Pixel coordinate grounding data

------------------------------

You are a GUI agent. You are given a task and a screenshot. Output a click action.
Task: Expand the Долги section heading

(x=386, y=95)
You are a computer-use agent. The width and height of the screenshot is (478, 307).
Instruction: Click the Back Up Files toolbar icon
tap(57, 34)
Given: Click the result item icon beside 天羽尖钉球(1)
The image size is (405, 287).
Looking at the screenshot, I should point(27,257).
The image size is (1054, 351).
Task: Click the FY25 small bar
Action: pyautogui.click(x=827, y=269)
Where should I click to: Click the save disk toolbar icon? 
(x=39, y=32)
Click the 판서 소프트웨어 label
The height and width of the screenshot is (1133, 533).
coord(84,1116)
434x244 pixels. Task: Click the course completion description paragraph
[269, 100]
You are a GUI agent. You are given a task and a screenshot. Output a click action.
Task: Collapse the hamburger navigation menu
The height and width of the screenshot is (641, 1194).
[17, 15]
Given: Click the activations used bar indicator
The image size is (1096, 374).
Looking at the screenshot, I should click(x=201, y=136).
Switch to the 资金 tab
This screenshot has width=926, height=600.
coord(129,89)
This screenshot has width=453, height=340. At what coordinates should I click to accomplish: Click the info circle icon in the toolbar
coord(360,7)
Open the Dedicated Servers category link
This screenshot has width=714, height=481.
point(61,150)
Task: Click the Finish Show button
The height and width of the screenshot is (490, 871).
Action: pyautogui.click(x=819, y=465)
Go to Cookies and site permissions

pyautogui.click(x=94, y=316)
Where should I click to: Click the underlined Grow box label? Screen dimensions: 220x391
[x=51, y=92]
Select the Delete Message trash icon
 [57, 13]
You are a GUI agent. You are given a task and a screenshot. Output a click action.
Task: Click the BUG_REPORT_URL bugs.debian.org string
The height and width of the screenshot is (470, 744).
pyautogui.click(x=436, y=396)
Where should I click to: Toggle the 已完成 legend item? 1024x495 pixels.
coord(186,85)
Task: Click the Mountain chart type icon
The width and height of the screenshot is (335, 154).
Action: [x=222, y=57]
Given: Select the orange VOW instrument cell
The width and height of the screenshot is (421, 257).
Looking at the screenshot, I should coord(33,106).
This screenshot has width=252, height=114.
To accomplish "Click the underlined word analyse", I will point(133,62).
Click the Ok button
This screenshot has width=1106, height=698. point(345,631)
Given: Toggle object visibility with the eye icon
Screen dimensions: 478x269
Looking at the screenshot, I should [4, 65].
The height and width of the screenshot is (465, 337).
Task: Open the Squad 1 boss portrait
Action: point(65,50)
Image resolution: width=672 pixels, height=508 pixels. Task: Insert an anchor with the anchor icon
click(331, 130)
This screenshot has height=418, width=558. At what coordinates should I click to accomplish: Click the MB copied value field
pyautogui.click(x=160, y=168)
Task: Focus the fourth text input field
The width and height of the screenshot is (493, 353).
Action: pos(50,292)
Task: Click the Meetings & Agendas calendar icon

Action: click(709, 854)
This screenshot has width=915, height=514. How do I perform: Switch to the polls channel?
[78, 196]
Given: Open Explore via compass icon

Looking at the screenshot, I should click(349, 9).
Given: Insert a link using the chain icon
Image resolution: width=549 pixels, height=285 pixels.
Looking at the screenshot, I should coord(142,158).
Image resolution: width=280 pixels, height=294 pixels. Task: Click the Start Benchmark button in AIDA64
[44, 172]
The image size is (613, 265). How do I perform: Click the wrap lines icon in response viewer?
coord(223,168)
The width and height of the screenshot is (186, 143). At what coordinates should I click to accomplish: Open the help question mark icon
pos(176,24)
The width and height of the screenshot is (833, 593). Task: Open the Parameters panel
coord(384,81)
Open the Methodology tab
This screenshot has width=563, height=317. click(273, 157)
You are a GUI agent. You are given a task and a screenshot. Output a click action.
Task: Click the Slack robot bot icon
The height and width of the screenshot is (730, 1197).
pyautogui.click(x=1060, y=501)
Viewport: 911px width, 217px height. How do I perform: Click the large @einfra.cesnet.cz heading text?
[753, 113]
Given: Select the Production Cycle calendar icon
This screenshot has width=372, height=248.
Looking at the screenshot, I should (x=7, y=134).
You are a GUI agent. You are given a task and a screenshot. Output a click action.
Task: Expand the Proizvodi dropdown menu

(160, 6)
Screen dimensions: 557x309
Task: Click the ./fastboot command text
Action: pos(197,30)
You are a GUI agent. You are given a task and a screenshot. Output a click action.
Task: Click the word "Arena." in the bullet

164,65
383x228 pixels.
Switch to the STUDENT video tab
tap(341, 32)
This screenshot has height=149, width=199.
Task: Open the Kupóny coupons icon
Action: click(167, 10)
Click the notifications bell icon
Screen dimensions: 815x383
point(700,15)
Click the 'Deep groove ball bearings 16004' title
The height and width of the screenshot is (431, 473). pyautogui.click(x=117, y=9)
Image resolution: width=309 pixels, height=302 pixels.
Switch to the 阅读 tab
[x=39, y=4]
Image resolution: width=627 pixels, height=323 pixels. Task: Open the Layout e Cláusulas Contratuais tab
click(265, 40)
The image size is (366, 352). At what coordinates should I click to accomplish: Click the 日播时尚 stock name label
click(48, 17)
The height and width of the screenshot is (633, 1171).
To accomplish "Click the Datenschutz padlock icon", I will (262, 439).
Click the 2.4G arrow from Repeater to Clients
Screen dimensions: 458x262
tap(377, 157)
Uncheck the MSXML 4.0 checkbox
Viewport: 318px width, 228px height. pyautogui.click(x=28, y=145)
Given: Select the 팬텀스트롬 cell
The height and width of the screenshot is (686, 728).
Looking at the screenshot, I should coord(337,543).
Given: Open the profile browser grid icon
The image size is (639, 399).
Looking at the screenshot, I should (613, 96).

------------------------------

What needs to be done> Starting with the first line of the data above, copy each line exactly until you reach the line with "Given: Click the result"; include that line as well.

Response>
You are a GUI agent. You are given a task and a screenshot. Output a click action.
Task: Expand the Долги section heading

(x=386, y=95)
You are a computer-use agent. The width and height of the screenshot is (478, 307).
Instruction: Click the Back Up Files toolbar icon
tap(57, 34)
Given: Click the result item icon beside 天羽尖钉球(1)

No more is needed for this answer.